Necker resumes Office.—Outrages in the Provinces.—Pusillanimity of the
Body of the Nation.—Parties in the Assembly.—Views of the
Constitutionalists or "Plain."—Barnave makes Overtures to the Court.—The
Queen rejects them.—The Assembly abolishes all Privileges, August 4th.—
Debates on the Veto.—An Attack on Versailles is threatened.—Great
Scarcity in Paris.—The King sends his Plate to be melted down.—The
Regiment of Flanders is brought up to Versailles.—A Military Banquet is
held in the Opera-house.—October 5th, a Mob from Paris marches on
Versailles.—Blunders of La Fayette—Ferocity of the Mob on the 5th.—
Attack on the Palace on the 6th.—Danger and Heroism of the Queen.—The
Royal Family remove to Paris.—Their Reception at the Barrier and at the
Hôtel de Ville.—Shabbiness of the Tuileries.—The King fixes his
Residence there.

Necker had obeyed the king's summons the moment that he received it, and before the end of the month he returned to Versailles and resumed his office. But, even before the king's dispatch reached him, Paris had witnessed terrible proofs that the tranquillity which the king's visit to the capital was supposed to have re-established was but temporary. The populace had broken out into fresh tumults, murdering some of Breteuil's colleagues with circumstances of frightful barbarity; while intelligence of similar disturbances in the provinces was constantly arriving. In Normandy, in Alsace, and in Provence, in the towns, and in the rural districts, the towns-people and the peasants rose against their wealthier neighbors or their landlords, burning their houses, and commonly murdering the owners with the most revolting barbarity. Some were torn into pieces; some were roasted alive; some had actually portions of their flesh cut off and eaten by their murderers in their own sight, before the blow was given which terminated their agonies. Their sex did not save ladies from being victims of the same cruelties, nor did it prevent women from being actors in them.

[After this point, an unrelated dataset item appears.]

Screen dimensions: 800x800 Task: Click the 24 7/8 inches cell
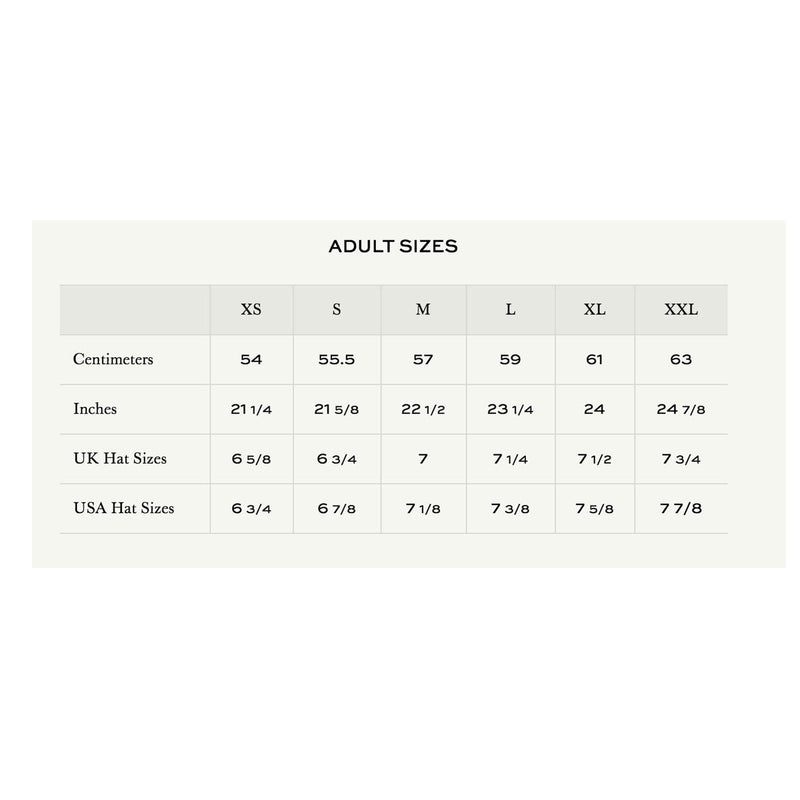[x=681, y=409]
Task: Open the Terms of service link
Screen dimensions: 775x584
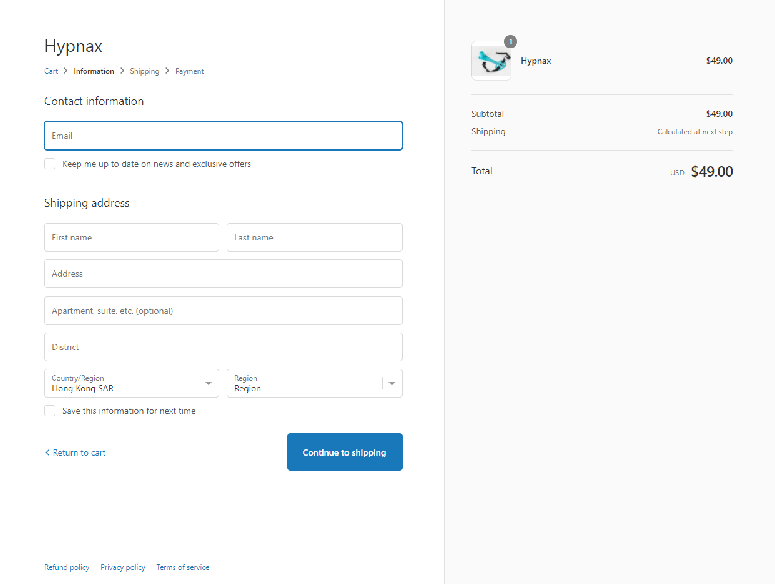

Yet the horror of these scenes was scarcely stranger than the pusillanimity of those who endured them unresistingly; for there were not wanting instances of magistrates honest enough to detest, and courageous enough to chastise, such outrages; and wherever the effort was made it succeeded so completely as to fix no slight criminality on those who submitted to them. In Dauphiny, the States of the province raised a small guard, which quelled the first attempts to cause riots there, and hanged the ringleaders. In Mâcon, a similar force, though not three hundred strong, encountered a band of brigands, six thousand in number, and brought back two hundred prisoners, the chiefs of whom were instantly executed, and by their prompt punishment tranquillity was restored. Similar firmness would have saved other districts, which now allowed themselves to be the victims of ravage and murder; as afterward it would have preserved the whole country, even when the madness and wickedness of subsequent years were at their height; for in no part of the kingdom did those who perpetrated or sympathized with the crimes which have made the Revolution a by-word, approach the number of those who loathed them, but who had not the courage or foresight to withstand them. It seemed as if a long course of misgovernment, and the example of the profligacy and impiety set by the higher classes for many generations, had demoralized the entire people, some in their excesses discarding the ordinary instincts of human beings; while the bulk of the nation had lost even that courage which had once been among its most shining qualities, and had no longer the manliness to resist outrages which they abhorred, even when their own safety was staked upon their repression.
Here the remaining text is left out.